Depressionen und Grenzen setzen

Ich habe vor  einiger Zeit einen Beitrag über Depressionen von Kay Uplifter bei Facebook geteilt.
Außerdem kam vor einigen Tagen das Thema Grenzen durch eine liebe Freundin in´s Gespräch.

Beides auch meine Themen Ꙭ.

Vor vielen Jahren ging es mir auch sehr schlecht – zum Glück liegt die Betonung auf GING…

Perspektivlos, ungeliebt, eingesperrt – in mir und einer unpassenden Beziehung. Ich war totunglücklich und es ging mir elend. Mein Leben musste darauf hinauslaufen, auf diese Depression. War ich doch immer über meine Grenzen gegangen.

Jetzt könnte ich eine ellenlange Geschichte über meine Kindheit schreiben, dass sie nicht glücklich war und ich nicht aufgehoben – aber was bringt Euch und vor allen Dingen mir das? – Nix!

Ich war also über meine Grenzen gegangen – welche Grenzen – ich erkannte, sah und fühlte sie ja nicht. Ich baute Mauern um mich herum, so konnte ich aber auch nicht heraus, wenn schon dort die anderen nicht hinein konnten.

Ich habe mich selber eingesperrt, weggesperrt, eine andere Art des Schutzes ist mir damals nicht eingefallen.

Da es mir nicht gut ging konnte ich auch nicht „richtig“ Handeln. Richtig handeln ist nämlich eigentlich sehr einfach.

Wenn es sich gut anfühlt ist es richtig – wenn es sich nicht gut anfühlt, dann lass es – dann kann es weg!

Wenn ich aber doch nie das Gefühl hatte, es fühlt sich gut an… Ich hatte keine Ahnung von dem Gefühl, geschweige denn, wie ich es herbeiführen könnte.

So musste ich eben körperliche Symptome entwickeln, das hat man davon, wenn man nicht alleine draufkommt, weil Ärzte konnten mir auch nicht helfen, die gaben mich auf.

Nun gehörte ich zum Glück zu den Menschen, die wenigstens dann gemerkt haben, sie sind selbst verantwortlich. So habe ich also gesucht.

Und wenn du suchst, dann wirst du auch finden.

Ich fand meine liebe Freundin Marianne , sie hat mir die Füße massiert und viel mit mir geredet und dann fing ich an wieder heil zu werden. Ich bin so dankbar, dass ich nach all den Jahren jetzt immer mal wieder für Marianne da sein darf.

Es gab noch viele Menschen auf meinem Weg, die mich begleitet haben, denen ich begegnen durfte, die mich inspiriert haben .
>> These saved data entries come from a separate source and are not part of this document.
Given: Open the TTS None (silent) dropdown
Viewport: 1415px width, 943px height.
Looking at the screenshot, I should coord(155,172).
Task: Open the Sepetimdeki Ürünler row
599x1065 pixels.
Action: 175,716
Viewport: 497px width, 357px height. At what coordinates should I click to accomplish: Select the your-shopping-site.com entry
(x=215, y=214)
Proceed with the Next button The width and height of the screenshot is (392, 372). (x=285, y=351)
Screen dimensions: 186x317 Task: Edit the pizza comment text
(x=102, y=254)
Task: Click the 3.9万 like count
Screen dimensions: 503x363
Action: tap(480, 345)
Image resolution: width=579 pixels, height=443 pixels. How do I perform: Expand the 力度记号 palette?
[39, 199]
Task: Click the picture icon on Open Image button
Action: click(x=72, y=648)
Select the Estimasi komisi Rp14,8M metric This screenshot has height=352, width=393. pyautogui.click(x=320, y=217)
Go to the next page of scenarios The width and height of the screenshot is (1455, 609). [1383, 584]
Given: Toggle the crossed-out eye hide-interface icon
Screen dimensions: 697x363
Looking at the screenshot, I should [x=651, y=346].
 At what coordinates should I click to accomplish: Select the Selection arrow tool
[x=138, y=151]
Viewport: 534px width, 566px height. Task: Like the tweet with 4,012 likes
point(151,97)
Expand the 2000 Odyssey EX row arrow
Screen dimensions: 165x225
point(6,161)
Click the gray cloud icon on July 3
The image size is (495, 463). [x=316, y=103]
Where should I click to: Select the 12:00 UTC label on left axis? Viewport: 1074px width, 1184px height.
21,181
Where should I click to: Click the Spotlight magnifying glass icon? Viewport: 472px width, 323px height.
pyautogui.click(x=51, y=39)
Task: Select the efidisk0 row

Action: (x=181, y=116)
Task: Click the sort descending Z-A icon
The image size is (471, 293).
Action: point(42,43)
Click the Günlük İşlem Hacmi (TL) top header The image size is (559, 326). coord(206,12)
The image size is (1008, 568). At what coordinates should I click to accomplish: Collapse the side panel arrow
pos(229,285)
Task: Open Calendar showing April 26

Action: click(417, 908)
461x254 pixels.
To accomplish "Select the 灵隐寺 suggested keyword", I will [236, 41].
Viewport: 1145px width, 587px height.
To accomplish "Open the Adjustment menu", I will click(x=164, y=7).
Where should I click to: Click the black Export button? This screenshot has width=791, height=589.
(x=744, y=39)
Inzwischen kann ich sehr gut Grenzen setzten, wenn ich bemerke, dass jemand versucht in sie einzudringen – deswegen bin ich auch nicht mehr depressiv. Allerdings muss ich gestehen, dass es noch wenige Situationen gibt, wo ich es nicht bemerke – daran arbeite ich noch und auch das wird mir noch gelingen. Dafür bin ich sehr dankbar –

Dankbarkeit ist im Moment ein großes Thema von mir – probiere es mal aus – es ist einfach ein geiles Gefühl .

Es ist so einfach, auch wenn es dir noch nicht gelingen will. Setzt dich einfach abends hin und überlege dir regelmäßig wenigstens 3 Dinge, für die du an diesem Tag dankbar bist, Dinge, die dir heute gefallen haben <3, das ist schon mal ein Anfang. Ich wünsche Dir eine Wunder – volle, dankbare Zeit.